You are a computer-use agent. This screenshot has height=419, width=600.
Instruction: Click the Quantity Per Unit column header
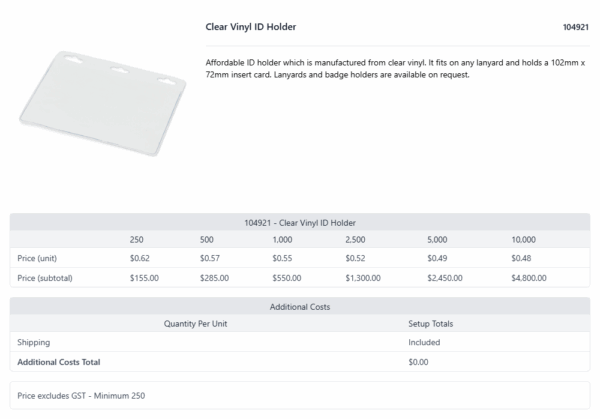196,324
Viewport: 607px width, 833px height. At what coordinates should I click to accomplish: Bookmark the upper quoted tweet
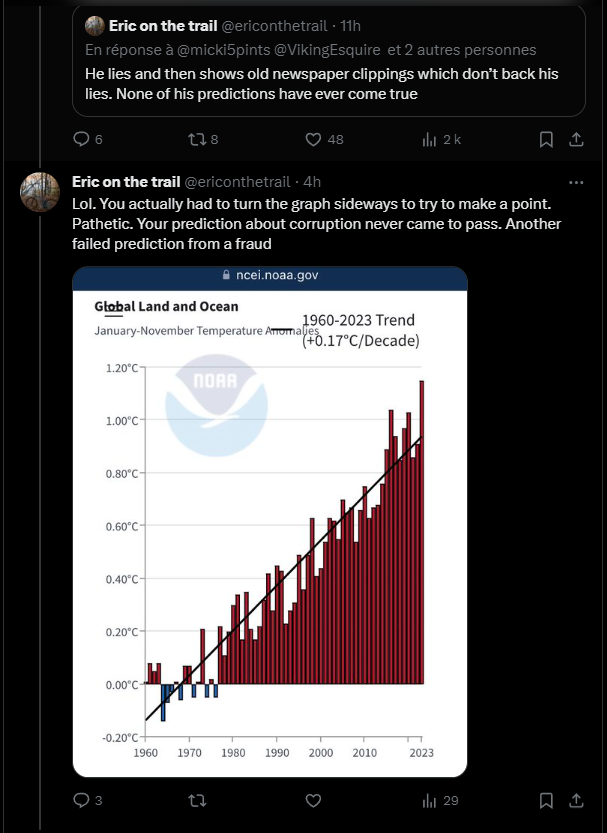(546, 139)
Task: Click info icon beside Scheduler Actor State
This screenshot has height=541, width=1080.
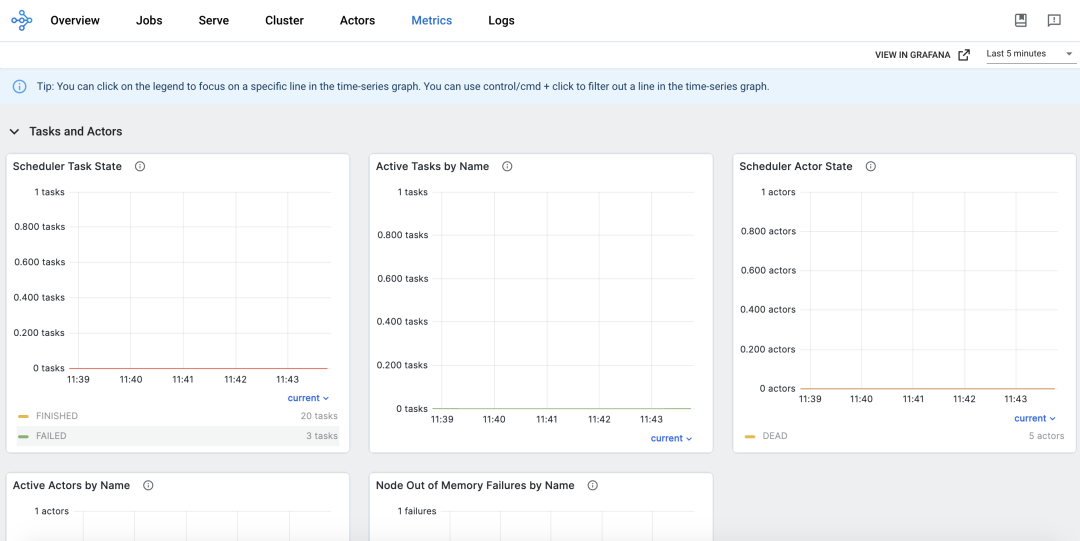Action: (871, 167)
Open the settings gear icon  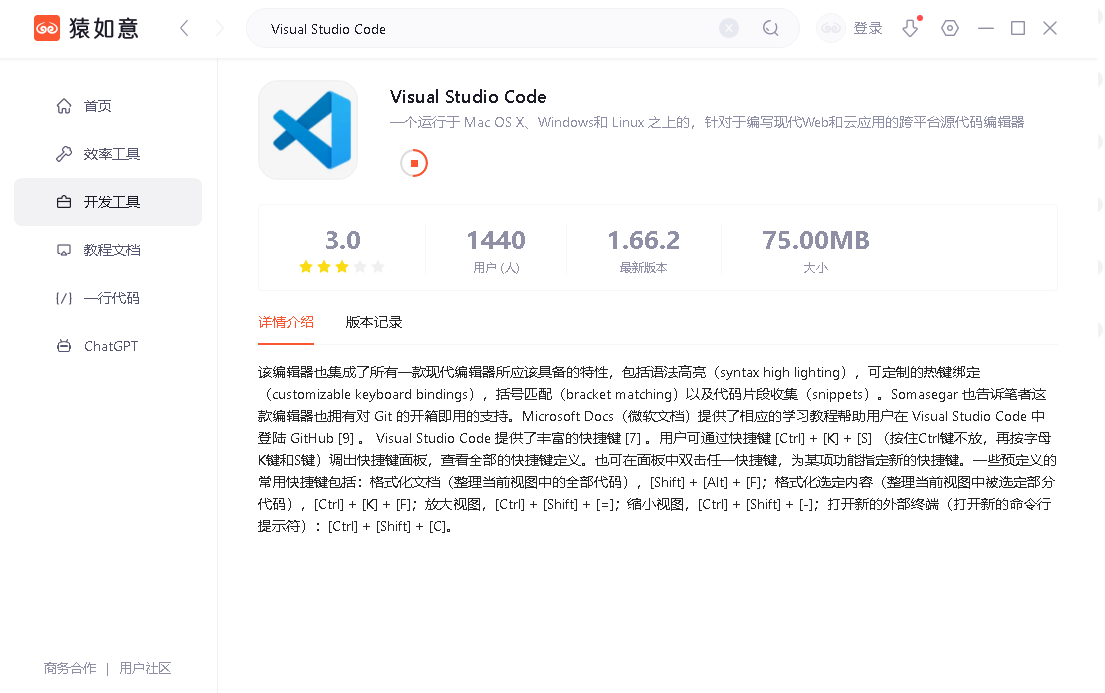pos(949,28)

**Exercise brief**
Leave the pictures out, and transcribe exactly the lines above starting at the one that contains "Instruction: Click the" and ending at the one that contains "Task: Click info".

**Response**
Instruction: Click the Quantity Per Unit column header
196,324
Viewport: 607px width, 833px height. At what coordinates should I click to accomplish: Bookmark the upper quoted tweet
(546, 139)
Task: Click info icon beside Scheduler Actor State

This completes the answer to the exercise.